> [To be done] Can you rewrite the records from the line with "The width and height of the screenshot is (700, 423)." to the line with "pyautogui.click(x=46, y=257)", swapping "Resources" for "Downloads" and leaving everything else as is?
--- Data for this exercise ---
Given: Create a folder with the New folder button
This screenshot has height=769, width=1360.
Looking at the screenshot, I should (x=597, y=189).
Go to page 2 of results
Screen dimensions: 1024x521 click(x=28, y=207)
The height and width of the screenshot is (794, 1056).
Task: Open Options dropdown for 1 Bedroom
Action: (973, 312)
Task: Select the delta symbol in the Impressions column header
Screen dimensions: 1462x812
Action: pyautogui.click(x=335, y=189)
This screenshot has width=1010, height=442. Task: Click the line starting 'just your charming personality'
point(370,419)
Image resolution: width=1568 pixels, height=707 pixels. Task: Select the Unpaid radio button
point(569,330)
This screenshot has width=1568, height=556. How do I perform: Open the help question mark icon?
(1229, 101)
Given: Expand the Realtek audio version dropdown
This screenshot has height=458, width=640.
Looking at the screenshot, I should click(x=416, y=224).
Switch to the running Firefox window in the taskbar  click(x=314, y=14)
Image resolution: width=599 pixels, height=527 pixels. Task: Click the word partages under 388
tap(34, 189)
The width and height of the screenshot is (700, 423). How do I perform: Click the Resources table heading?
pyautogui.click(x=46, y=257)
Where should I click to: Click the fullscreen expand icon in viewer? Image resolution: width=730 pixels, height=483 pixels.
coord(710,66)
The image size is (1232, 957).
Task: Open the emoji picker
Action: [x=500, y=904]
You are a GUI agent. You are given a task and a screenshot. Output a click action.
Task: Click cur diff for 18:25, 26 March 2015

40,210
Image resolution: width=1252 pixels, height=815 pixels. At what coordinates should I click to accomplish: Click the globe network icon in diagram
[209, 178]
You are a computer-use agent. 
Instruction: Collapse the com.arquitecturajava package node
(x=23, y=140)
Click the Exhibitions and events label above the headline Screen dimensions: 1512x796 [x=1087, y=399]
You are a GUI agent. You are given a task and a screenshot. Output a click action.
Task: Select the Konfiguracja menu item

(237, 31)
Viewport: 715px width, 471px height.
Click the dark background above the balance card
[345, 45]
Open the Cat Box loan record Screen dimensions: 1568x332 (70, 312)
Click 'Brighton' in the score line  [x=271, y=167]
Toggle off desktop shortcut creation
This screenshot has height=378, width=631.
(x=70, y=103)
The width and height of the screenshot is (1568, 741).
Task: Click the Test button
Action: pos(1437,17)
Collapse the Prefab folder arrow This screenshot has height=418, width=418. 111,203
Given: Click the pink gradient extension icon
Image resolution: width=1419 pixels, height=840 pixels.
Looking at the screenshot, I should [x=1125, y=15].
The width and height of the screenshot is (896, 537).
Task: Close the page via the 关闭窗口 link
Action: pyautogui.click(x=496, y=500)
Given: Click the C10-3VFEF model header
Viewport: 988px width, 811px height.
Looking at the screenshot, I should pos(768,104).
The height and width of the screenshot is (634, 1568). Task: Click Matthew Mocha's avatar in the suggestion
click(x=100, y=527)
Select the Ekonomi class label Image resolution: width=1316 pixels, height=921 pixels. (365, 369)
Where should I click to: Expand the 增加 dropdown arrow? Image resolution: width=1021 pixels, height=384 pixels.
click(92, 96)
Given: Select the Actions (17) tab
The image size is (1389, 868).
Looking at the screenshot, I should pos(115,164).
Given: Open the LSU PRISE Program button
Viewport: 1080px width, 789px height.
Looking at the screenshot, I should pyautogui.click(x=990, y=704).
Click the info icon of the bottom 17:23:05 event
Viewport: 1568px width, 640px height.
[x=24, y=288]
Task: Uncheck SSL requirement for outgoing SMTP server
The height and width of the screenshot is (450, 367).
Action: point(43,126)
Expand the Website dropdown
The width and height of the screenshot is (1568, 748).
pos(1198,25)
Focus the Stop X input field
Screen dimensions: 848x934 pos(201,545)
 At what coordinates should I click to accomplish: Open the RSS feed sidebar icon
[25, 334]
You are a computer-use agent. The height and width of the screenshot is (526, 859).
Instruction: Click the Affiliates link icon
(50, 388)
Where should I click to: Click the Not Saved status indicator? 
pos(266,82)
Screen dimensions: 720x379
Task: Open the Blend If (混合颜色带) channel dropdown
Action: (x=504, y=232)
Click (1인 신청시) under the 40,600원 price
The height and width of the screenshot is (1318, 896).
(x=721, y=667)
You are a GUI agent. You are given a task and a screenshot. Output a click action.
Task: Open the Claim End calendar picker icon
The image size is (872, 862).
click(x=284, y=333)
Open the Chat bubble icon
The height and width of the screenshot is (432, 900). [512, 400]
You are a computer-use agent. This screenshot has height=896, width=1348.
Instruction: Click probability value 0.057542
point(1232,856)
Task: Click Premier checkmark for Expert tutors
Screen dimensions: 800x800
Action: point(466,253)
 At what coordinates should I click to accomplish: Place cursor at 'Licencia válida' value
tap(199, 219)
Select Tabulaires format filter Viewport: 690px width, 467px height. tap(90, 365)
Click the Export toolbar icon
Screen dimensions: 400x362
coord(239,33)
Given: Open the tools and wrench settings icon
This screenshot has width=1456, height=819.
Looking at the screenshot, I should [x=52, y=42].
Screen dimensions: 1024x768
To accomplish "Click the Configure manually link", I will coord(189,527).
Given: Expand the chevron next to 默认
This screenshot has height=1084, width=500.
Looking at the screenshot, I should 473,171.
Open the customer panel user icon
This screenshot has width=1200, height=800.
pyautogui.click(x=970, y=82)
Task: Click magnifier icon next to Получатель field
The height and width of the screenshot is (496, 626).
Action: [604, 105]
---
> [Reply]
The width and height of the screenshot is (700, 423). How do I perform: Click the Downloads table heading?
pyautogui.click(x=46, y=257)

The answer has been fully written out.